A rigourous ethical approach to normativity: Insight into physiotherapy practice for disabled and enabled patients
4th Euro-Global Physiotherapy Congress 2017
December 07-08, 2017 Rome, Italy
Martine Same
Campus Paramedic Door De Paris, France
Scientific Tracks Abstracts : J Phys Ther Sports Med
Abstract:
A rigourous ethical approach to normativity: insight into physiotherapy practice for disabled and enabled patients. Philosophy and physiotherapy are too often considered as distinct and divergent disciplines whereas they both seek to investigate and solve the question of “what could be the best way for human beings to live?”. By studying direct links to practical examples in which an ethical approach to norms is required (assessments, manipulations…), we will show the importance of relating the bases of ethics to a physiotherapy setting. On a large scale, the relevance to physiotherapy is that the insight it provides can benefit professional and patient coherent reasoning and health caring with respect to individual abilities and situations.

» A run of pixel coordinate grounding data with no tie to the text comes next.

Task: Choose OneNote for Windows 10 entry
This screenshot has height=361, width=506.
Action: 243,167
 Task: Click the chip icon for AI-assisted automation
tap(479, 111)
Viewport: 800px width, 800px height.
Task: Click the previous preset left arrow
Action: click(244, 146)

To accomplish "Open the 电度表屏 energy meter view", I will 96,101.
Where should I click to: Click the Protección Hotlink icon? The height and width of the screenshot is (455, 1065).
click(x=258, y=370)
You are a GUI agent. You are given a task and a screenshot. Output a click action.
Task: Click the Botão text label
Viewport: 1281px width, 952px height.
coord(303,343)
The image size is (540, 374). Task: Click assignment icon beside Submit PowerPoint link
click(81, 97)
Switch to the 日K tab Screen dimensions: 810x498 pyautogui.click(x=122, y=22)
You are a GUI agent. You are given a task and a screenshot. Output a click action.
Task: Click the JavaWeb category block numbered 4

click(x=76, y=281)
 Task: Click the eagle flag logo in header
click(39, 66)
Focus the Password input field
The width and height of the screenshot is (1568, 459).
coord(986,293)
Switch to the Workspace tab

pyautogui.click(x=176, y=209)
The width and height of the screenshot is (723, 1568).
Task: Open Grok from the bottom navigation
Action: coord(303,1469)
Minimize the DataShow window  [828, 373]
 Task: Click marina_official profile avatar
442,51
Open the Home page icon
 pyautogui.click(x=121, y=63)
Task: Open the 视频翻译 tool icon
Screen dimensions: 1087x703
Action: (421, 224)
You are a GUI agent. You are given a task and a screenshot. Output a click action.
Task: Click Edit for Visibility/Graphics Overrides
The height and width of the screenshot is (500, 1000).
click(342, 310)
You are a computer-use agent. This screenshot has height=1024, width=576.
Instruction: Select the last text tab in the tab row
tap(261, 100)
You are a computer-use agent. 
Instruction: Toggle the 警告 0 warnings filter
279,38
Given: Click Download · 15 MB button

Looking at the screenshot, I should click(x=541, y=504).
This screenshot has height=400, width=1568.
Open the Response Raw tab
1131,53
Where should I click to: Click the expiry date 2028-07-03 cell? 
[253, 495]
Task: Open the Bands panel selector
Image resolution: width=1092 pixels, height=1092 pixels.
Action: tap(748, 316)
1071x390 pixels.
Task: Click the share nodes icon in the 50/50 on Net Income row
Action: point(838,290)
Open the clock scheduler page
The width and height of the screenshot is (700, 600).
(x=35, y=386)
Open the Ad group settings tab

Such an approach helps focus on the patient as a human being, able to propose or expect a personal response to his disabilities and-or- enabilities, and invites new challenges to normalizing assumptions. A different practice could thus be redesigned, which could raise the credibility of the profession as a whole; since this fight to keep a rigourous human touch can offer truly augmented human capabilities to live a full life.
Biography:
Martine Same began her career as a Teacher of French Language and Literature in England and of English Language in grammar schools in HauteSavoie (France). She then followed studies in Physiotherapy, and specialized in re-education (rehabilitation). She worked 20 years in the Paris region, both as a Physiotherapist and as a Teacher of Physiotherapy. She still teaches Physiotherapy and has been appointed as Director of the Collection Philosophy, Ethics and Health (Connaissances et Savoirs editions) in 2016. Since gaining Doctorates in Educational Science and Philosophy, she has spent several years researching and joining discussions on ethics with health professionals and philosophers, concerning the theme of what philosophy can bring to the world of functional re-education and rehabilitation. Over the last ten years she has taught, and drawn attention to, the relevance and importance of this approach, especially through the publication of her thesis in Practical Philosophy and through the writing of articles and books on the subject.